What is the formal syntax surrounding tags?

datum · February 13, 2021, 9:07pm

Hello Obsidianians, I’m working on a really cool dashboard for my notes (I’ll talk about it in Show and Share when v.1 is done) and I need to nail down precisely what constitutes a tag. I need to process them outside of Obsidian by scanning the notes. Initially I thought that a tag is delimited by white space, such that it’s surrounded by spaces, tabs, or at the beginning of a line. It’s not that simple. Some examples:

abc#Bob

Not a tag.

|#Alice

Not a tag.

\|#Alice

This is recognized as the tag #Alice

#Bob#Alice

This is recognized as both tags #Bob and #Alice

But, if #Bob is no longer a tag:

Bob#Alice

then neither is Alice. This doesn’t make a lot of sense. It seems like a tag can be prefixed by a tag or an escaped pipe (\|) but if prefixed by anything else, not only is #Bob not a tag, but neither is #Alice. some kind of weird prefix chain rule. This must be a parsing nightmare.

So if some fine developer out there can explain the precise lexical rules surrounding (no pun intended) tags, well, some good will come of it.

My experience with the tags leads me to another question. I often copy/paste articles / research papers directly into notes, and there’s an awful lot of potential unintended interpretation. Is there a straightforward way to tell Obsidian to not interpret anything in the note or section of a note? I’m aware of code blocks, but I really don’t want the whole note red (and code blocks are not immune from interpretation).

Thanks for your time and consideration.

datum · February 25, 2021, 7:29pm

In case it helps others, I had to answer this one myself. If looks like the following regular expression will work:

(^|[[:blank:]])(#[a-zA-Z0-9/_-]*[a-zA-Z/_-][a-zA-Z0-9/_-]*)+

This also obeys the restriction that tags cannot be only numbers. The astute reader will notice that this allows for an all-number sub-tag, or empty tag. Yes, it does, because Obsidian recognizes them as tags, so Obsidian will actually accept and tag crazy things like:

#///777/

So I’ve gotta conform, if I expect external results to match internal (Obsidian) results.

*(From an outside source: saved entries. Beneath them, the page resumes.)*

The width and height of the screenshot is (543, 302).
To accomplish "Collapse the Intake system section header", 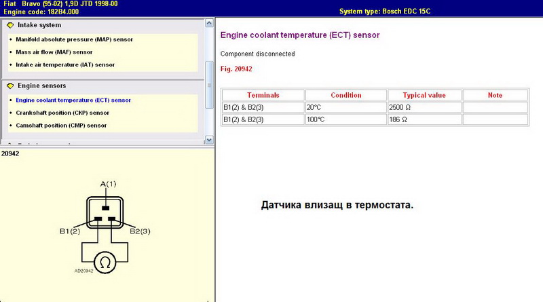I will point(39,25).
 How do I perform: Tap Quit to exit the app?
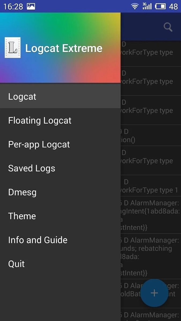coord(16,264)
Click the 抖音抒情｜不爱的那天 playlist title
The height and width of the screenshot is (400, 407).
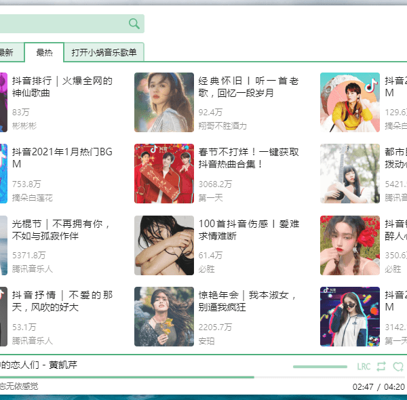coord(62,301)

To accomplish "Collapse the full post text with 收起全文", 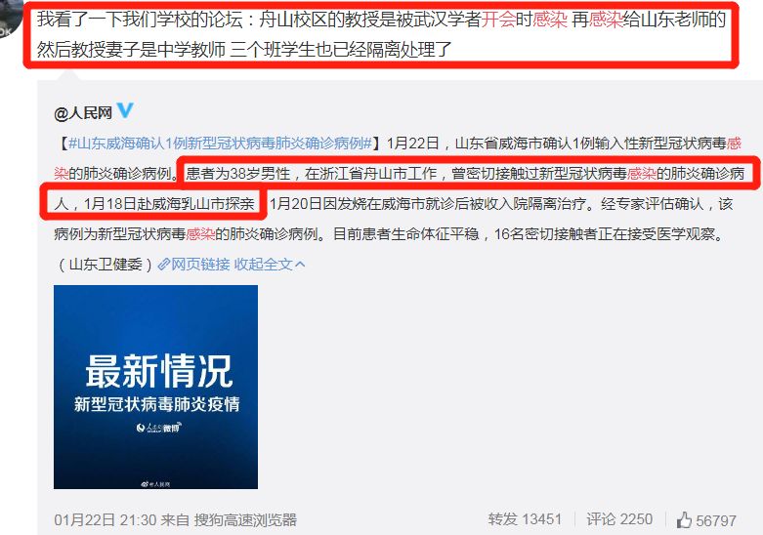I will 263,265.
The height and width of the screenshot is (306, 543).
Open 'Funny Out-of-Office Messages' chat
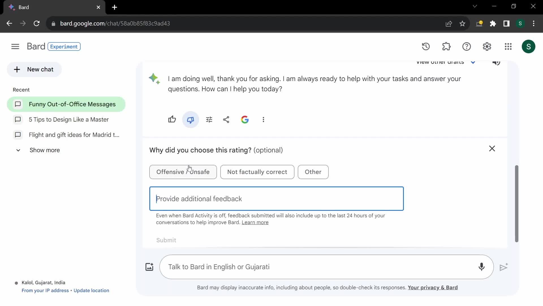[x=72, y=104]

The only hiccup is that the regex will capture leading space, which isn’t really a part of the tag, but that’s easily “strippable.” I wanted to do a Positive Lookbehind but that’s not reliable in a cross-platform or cross-tool context, so it has to be avoided. Also, the sequence

(^|[[:blank:]])

should be simplified to

[[:space:]]

except that it’s not picking up tags at beginning of line, even though it should.
Linux man page citation: grep → re_format → wctype → isspace

Edit: Whoops, I forgot to handle the case with the pipe. Rather than delete the post I’ll update it later.

Edit2: Regex not rendering properly due to display interpretation; fixed. I’m addressing the pipe issue in a followup post.

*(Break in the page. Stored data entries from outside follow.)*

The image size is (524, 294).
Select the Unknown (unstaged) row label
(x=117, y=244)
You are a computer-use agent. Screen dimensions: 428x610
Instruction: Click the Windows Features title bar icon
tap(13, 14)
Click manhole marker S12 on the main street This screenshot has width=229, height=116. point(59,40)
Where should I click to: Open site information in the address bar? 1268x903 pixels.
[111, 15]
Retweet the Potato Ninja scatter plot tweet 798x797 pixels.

Edit3: Oof. Yet another display rendering issue. Hopefully the last one. This getting kinda meta.

datum · February 26, 2021, 2:35pm

Identifying tags prefixed by escaped pipes

The previous incarnation of the regex isn’t complete because Obsidian will recognize a tag preceded by an escaped pipe. In other words, this is not a tag:

…|#tag

However this is a tag:

…\|#tag

I’m not sure why this is allowed, but it is what it is.
There comes a point where one realizes that nothing short of a recursive descent parser will solve the problem, but I’m not there yet. Revisiting the goal, it is to be able to identify all tags outside of Obsidian. This is for a dashboard I’m building that will use tags as a filtering constraint. Therefore I don’t need to get this done in a single regex, and it’s not really possible anyway. As a stream filter, though, this will work for me:

(note content) | sed ‘s/[\]|/ /’ | egrep -o ‘(^|[[:blank:]])(#[a-zA-Z0-9/_-]*[a-zA-Z/_-][a-zA-Z0-9/_-]*)+’ | sed ‘s/^[1]//’

This will output a list of tags, one per line, which is ideal for my purposes.

[:blank:] ↩︎